The number of equity offerings is not surprising, considering how well REIT stocks have performed this year. “Companies are more inclined to issue equity given valuations for the REIT sector are near the upper end of their long-term ranges,” says Haendel St. Juste, managing director and senior REITs analyst at Mizuho Securities USA LLC. Many REITs are able to issue equity above NAV and are then investing that capital in expansion or improvements to existing assets. Ultimately, REITs are putting that lower-cost capital to work to create value for the company, which helps drive future earnings and NOI growth, adds St. Juste.
Winners and losers
Those REITs that have been actively issuing equity are generally players in the sectors that are trading at a premium to NAV, such as mortgage REITs, single-family rental housing, manufactured housing, data centers, cell towers and healthcare REITs, among some others. St. Juste notes examples of sectors trading above NAV that include healthcare REITs at an average premium of 20 percent to NAV, triple net lease at 14 percent and industrial at 11 percent.
Recent equity offerings include some mega-deals that have raised in excess of $1 billion. For example, VICI Properties Inc. announced the pricing of its public offering of 115 million shares at $21.50 per share at the end of June, which would put its total capital raise over $2 billion.

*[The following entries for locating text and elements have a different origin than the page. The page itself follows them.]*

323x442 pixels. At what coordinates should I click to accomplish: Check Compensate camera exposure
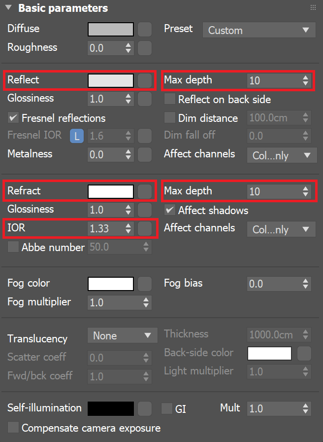click(12, 427)
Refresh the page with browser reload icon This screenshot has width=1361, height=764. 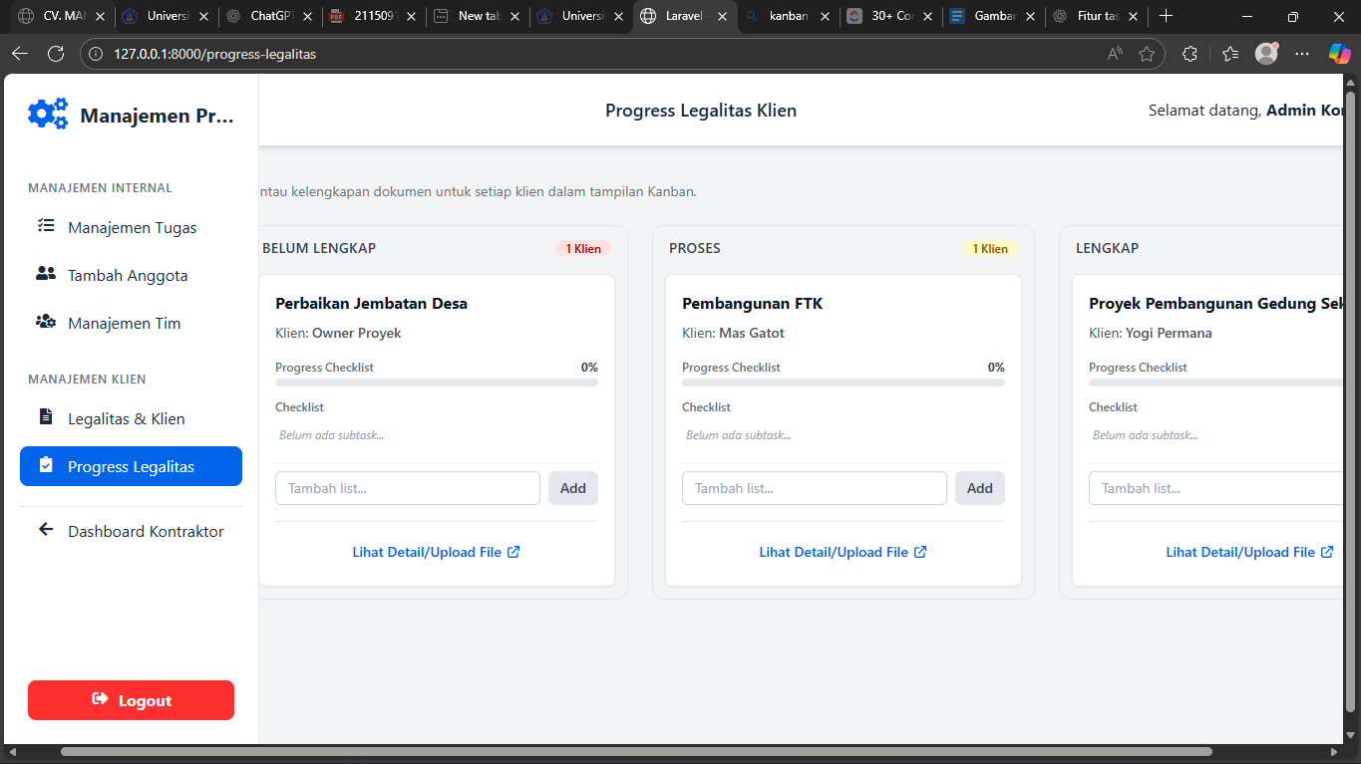point(56,54)

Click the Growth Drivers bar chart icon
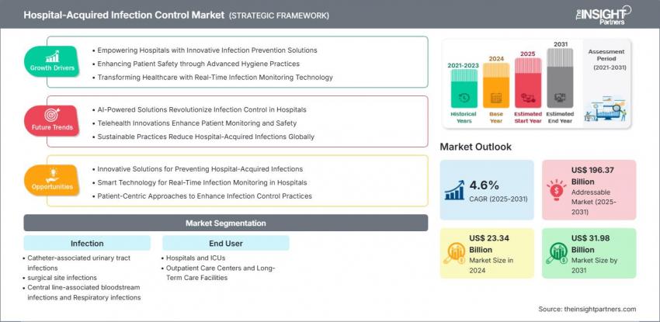pyautogui.click(x=53, y=56)
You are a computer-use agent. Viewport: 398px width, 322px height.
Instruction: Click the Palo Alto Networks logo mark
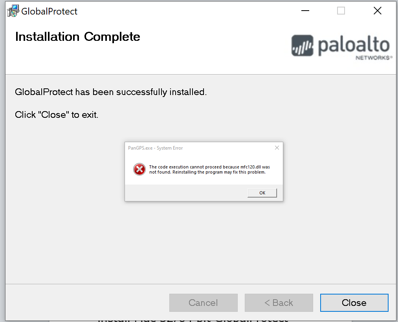pos(302,46)
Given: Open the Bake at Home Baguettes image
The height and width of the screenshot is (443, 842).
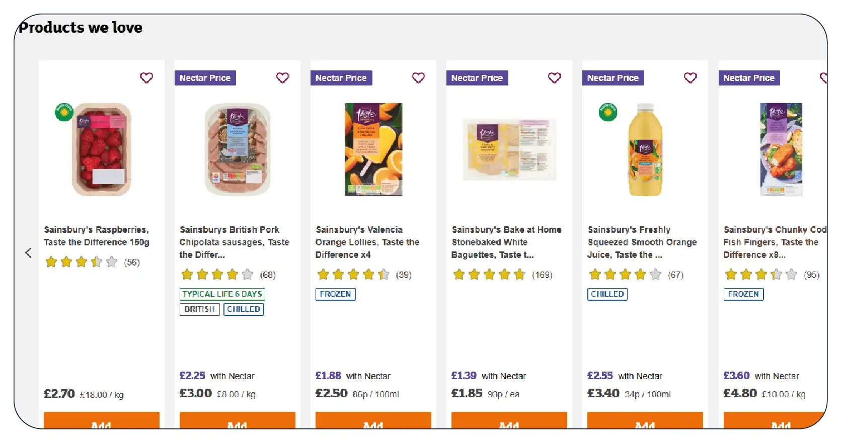Looking at the screenshot, I should coord(509,149).
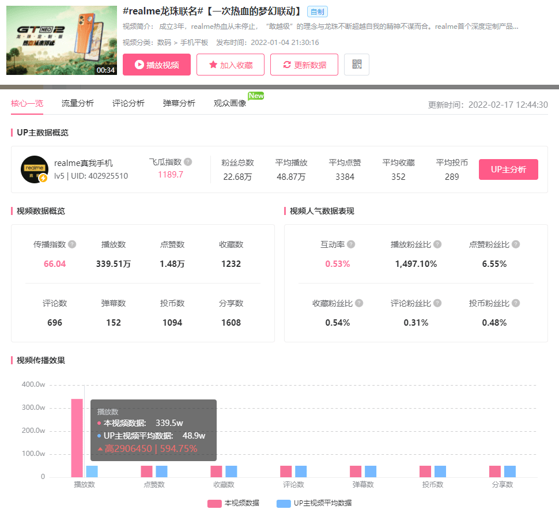
Task: Click 加入收藏 button
Action: (231, 65)
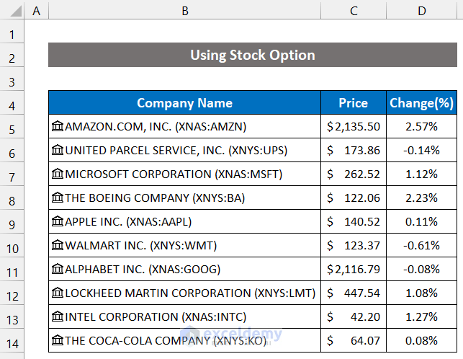This screenshot has height=359, width=463.
Task: Click the stock icon beside MICROSOFT CORPORATION
Action: (58, 174)
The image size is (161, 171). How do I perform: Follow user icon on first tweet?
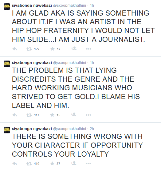pyautogui.click(x=74, y=49)
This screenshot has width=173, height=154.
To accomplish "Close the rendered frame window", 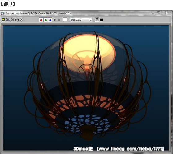I will pos(167,12).
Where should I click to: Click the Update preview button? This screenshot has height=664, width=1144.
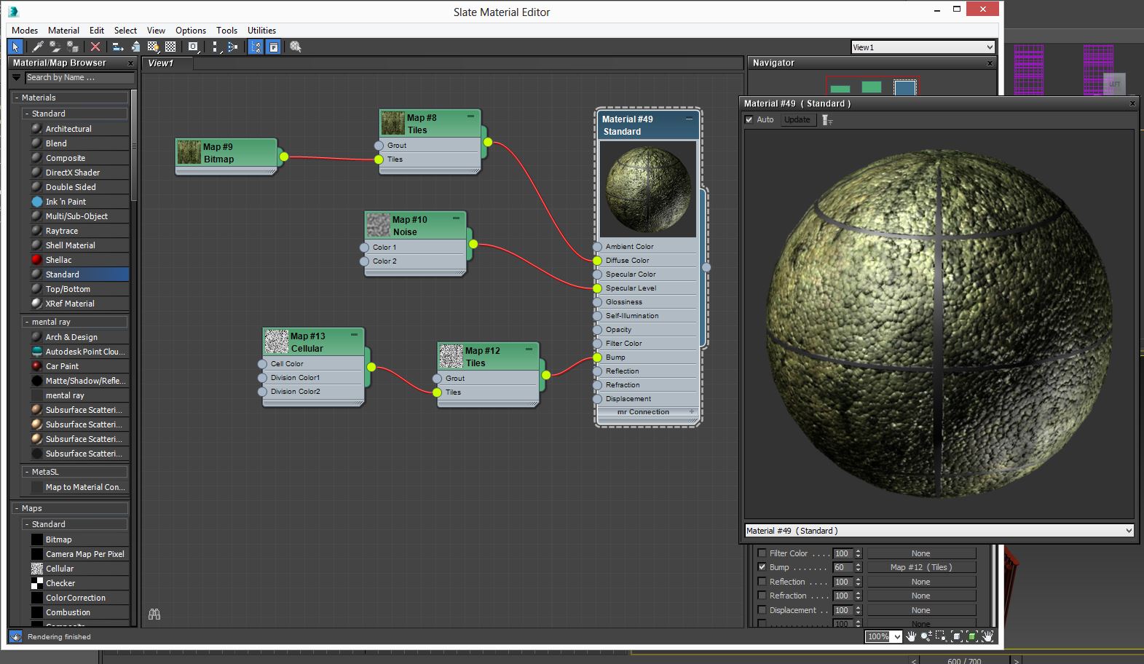tap(797, 119)
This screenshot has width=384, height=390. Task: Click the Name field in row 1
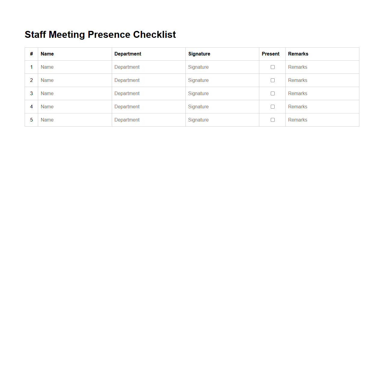[x=75, y=67]
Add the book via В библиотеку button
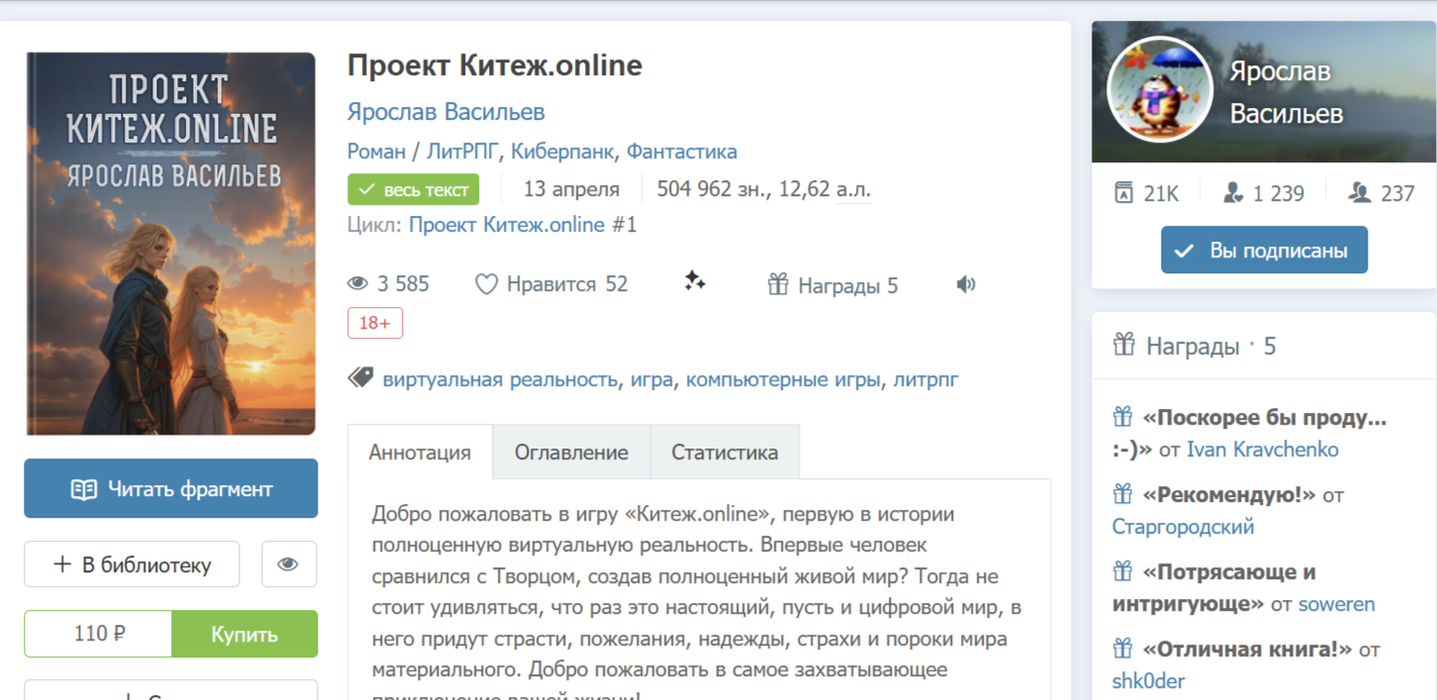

The gaming and hospitality REIT said that it planned to use cash proceeds that it receives upon the future settlement of the forward sale agreements to fund a portion of its previously announced transaction with Eldorado Resorts Inc., as well as continuing to fund the acquisition and improvement of other properties. VICI announced earlier this summer that it would buy three properties—Harrah’s New Orleans, Harrah’s Laughlin, and Harrah’s Atlantic City—from Eldorado in a deal valued at $3.2 billion.
Other examples of REITs that have executed offerings that are at or above $1 billion include cell tower REITs American Tower Corp. and Crown Castle International, Equinix and Digital Realty Trust in the data center space and healthcare REITs, such as HCP, Ventas and Welltower.
Yet not all REIT sectors have the same access to capital markets. Those REITs that are not tapping equity markets are the ones that are still trading below NAV as issuance would have a dilutive effect on stock prices. Notably, there are some retail REITs still struggling with low stock prices. Surprisingly, issuance from industrial REITs has also been subdued, notes Wimmer. That sector has had the wind at its back for some time. However, concerns about excess supply and a slowdown in industrial manufacturing, may be inciting a bit of a pause in capital-raising initiatives, he says.
Fed action could spur issuance
The favorable interest rate environment should give REITs some strong pricing power in the second half of the year. “There has been so much capital absorbed this year and stocks keep going up,” says St. Juste. As long as the market continues to value REIT stocks above NAV and REITs continue to prove that they are making good use of that capital by generating earnings and NOI growth, there is a pretty solid green light to keep issuing equity, he adds.
Another area to watch in the second half of the year will be the REIT IPO market. Although IPOs were relatively quiet in the first half, more deals could hit the market later this year. There is more chatter from businesses that are starting to think about initiating an IPO. “We will see how many of those actually happen and how large they will be, but we are starting to see more talk about using the REIT market as a way to exit privately-held investments,” says Bodner.
One factor that could negatively impact how much capital is being raised is the broader volatility that is present in the equity market due to geopolitical factors, such as the lack of a trade agreement with China, cautions Bodner. “While we may have a positive tailwind from the interest rate environment, we could have a headwind created by the volatility in the market,” he says.